CromTheDestroyer
CromTheDestroyer

Reputation: 3766

Overriding protected methods in Java

Test.java

package a;
import b.B;
public class Test {
    public static void main(String[] v) {
        new A().test();
        new B().test();
    }
}

A.java:

package a;
public class A {
    protected void test() { }
}

B.java:

package b;
public class B extends a.A {
    protected void test() { }
}

Why does new B().test() give an error? Doesn't that break visibility rules?

B.test() is invisible in Test because they're in different packages, and yet it refuses to call the test() in B's superclass which is visible.

Links to the appropriate part of the JLS would be appreciated.

Upvotes: 13

Views: 23891

Answers (4)

Manas
Manas

Reputation: 5

Yes, overriding the protected method is possible.

class A{
protected void f(){
SOP("A");
}}
class B extends A{
protected void f(){
SOP("B");
}
public static void main(String...args)
{
B b=new B();
b.f();
}
}

Output: B

Upvotes: 0

sleske
sleske

Reputation: 83609

This is just not how inheritance works in Java.
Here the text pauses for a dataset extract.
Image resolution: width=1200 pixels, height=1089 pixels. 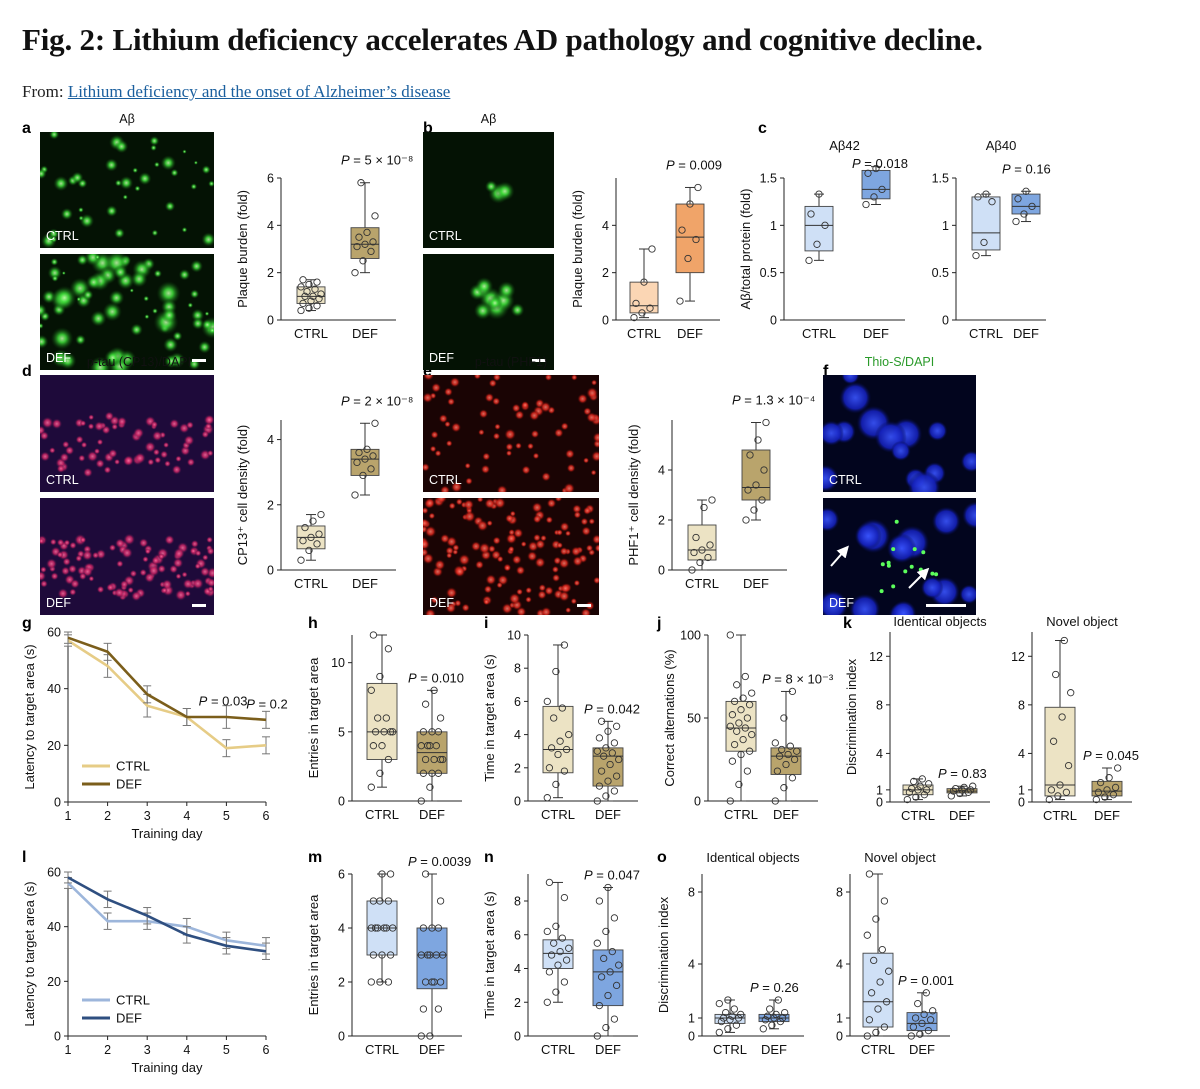 I want to click on chart-k2: 01 4 8 12 Novel object CTRL DEF P = 0.045, so click(x=1075, y=718).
If a method is overridden, and the overridden method is not visible, it's a compile-time error to try and call it.

You seem to expect that Java would automatically fall back to the method in the super class, but that does not happen.
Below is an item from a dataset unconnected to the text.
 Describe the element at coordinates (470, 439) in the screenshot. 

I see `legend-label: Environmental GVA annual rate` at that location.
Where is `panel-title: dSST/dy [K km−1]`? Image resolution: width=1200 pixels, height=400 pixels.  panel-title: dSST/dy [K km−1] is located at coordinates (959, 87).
I'll try and dig out the JLS later on why this is not done...

Upvotes: 7

Vincent Ramdhanie
Vincent Ramdhanie

Reputation: 103135

The problem is that at compile time you are telling Java that you want to access a protected member of a class when you do not have such access.

If you did this instead;

  A a = new B();
  a.test();

Then it would work and the overridden method will run because at compile time Java checks that you have access to A. At run time the object provided has the appropriate method so the B test() method executes. Dynamic binding or late binding is the key.

Upvotes: 7

pajton
pajton

Reputation: 16226

Here you go JLS on protected keyword: JLS protected description and JLS protected example.

Basically a protected modifier means that you can access field / method / ... 1) in a subclass of given class and 2) from the classes in the same package.

Because of 2) new A().test() works. But new B().test() doesn't work, because class B is in different package.